Here Socrates denies he has leisure for public affairs or personal matters, and instead must participate in his ‘divine duty.’ The economic connection is made when Socrates says it is the sons of the very rich who have the most leisure, such as Plato himself, from a rich noble family. It shows that money is needed for leisure but can also be a burden as Aristotle emphasizes. Socrates emphasizes the same idea. Neither of them sees a point in the constant growth and chasing of excessive wealth. Too much wealth can create vicious amounts of competitiveness, greed and bring on the jealousy of others. It will be a distraction from political contributions, also from the arts, and from philosophy. 
            

Yet, Aristotle in his discussion of every detail offers three ways to gain wealth. The first and most natural is in the attainment of natural needs such as meat through hunting and fishing, or plants through agriculture and farming. Of course, a Greek citizen would have slaves and servants to labour for him. The second and intermediate way was through bartering these things on gained in farming or another natural way. This is the idea of the market and the exchange of certain goods for other goods, such as the exchange of wheat for olives. The third “unnatural” way was in the exchange of money, as a way of bartering goods and services. This distain for the exchange of money was part of the distain for commerce in general, which like labour was below the character of the good man. 
            It needs to be reiterated that most wealth in classical Athens was hereditary and the wealthy families would pass this money down in the generations. In fact, only those inheriting money would be fit for proper leisure, since if one was not born wealthy then one most likely did not have the necessary education for proper adult leisure. Like all of the other external factors to the good life, there was a limit to the amount of wealth needed, since wealth is only a tool. Aristotle writes, 
Although Solon in one of his poems said, ‘No bounds is set on riches for men’. But there is a limit, as in the other skills, for none of them have any tools which are unlimited in size or number, and wealth is a collection of tools for use in the administration of a household or a state.[3]

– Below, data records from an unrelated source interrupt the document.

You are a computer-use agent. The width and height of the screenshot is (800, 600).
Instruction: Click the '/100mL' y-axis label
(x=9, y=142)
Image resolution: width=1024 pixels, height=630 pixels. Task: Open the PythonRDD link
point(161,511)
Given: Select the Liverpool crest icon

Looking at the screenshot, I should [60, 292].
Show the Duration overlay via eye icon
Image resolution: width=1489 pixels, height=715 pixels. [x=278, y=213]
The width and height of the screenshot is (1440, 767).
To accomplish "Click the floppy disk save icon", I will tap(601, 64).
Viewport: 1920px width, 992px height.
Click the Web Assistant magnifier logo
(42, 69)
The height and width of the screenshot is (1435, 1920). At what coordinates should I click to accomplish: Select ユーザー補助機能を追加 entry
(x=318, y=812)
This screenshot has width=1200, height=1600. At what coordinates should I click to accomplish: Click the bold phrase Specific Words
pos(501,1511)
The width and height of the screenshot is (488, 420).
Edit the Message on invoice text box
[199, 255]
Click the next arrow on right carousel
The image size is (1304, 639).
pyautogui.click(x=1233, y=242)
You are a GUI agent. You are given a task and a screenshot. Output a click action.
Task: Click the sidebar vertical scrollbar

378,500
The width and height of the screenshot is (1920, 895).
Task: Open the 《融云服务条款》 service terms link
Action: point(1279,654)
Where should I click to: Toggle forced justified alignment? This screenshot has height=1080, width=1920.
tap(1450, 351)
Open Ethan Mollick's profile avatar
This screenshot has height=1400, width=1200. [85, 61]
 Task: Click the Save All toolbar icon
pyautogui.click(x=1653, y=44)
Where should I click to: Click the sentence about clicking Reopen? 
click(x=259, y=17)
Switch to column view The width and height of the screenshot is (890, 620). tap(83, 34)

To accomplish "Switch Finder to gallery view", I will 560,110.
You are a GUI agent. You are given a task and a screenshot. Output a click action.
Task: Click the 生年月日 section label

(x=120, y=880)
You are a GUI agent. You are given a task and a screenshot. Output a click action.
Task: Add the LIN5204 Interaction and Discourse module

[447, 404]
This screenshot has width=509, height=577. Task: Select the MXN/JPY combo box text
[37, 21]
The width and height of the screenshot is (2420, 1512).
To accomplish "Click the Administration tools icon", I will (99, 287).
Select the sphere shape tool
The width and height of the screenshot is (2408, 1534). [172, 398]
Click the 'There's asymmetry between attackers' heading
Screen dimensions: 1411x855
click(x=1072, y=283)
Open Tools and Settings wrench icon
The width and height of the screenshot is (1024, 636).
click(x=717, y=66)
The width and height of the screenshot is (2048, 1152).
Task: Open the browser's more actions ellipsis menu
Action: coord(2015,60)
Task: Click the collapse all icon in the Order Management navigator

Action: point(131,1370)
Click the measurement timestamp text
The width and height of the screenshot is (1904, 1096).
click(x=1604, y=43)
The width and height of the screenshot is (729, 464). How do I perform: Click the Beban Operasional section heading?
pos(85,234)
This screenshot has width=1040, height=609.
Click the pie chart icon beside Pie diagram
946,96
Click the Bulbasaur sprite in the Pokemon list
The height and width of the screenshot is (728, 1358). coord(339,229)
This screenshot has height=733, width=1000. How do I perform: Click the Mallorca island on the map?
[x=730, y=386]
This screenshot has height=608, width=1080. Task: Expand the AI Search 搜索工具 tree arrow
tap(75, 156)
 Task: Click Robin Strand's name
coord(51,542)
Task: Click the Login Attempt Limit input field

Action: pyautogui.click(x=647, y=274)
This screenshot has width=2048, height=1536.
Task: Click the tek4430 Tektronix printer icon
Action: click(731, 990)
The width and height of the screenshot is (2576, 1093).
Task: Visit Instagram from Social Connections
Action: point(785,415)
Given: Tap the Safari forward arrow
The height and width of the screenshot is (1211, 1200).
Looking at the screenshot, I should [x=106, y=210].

The common theme of Aristotle is not to become obsessed with any single component of the good life to the exclusion of others, and leisure was prevented by the constant pursuit of wealth.  
Aristotle’s main use of this type of life is as a type of contrast to better ways of life. The problem was not that one was being paid to do something, but that all of a sudden the action may become restricted by external factors. This may be the tension of having spectators, or being forced by certain outside agendas to rush and this will prevent the leisurely attitude. Certain issues like professionalism (just like classical labour) can hinder the timeless and leisurely quality of an activity. Therefore, even if leisure can include work, work may have external constraints such as time limits, which becomes an obstacle, making the work less leisurely and falling into labour.
Furthermore, when any activity becomes all-consuming it blocks other components of εὐδαιμονία. This may take the form of obligations to work, business, politics, indulgence, or even forms of education such as the theoretical sciences. Aristotle warns,
Even in the case of some of the sciences that are suitable for a free person, while it is not unfree to participate in them up to a point, to study them too assiduously or exactly is likely to result in the harm just mentioned.[4]

This notion of not allowing anything to be all consuming is a common theme for Aristotle. A prime example for him was found in the early athletic competitions, which gave natural gifts such as laurel wreaths as prizes, but this devolved eventually into monetary prizes. The monetary prizes which devalued the activity from a philosophical point of view. Being paid as a motivation to compete and win was equivalent to a Sophist taking money in the name of creating a clever argument. When money gets involved, both Plato and Aristotle think that a necessary degradation will occur since the action falls back into the world of labour and necessity, the animal world. 




[1] Aristotle, The Politics, 1337b33.
[2] Plato, Phaedo 59a.
[3] Aristotle, The Politics, 1256b30.
[4] Aristotle, The Politics, 1337b3.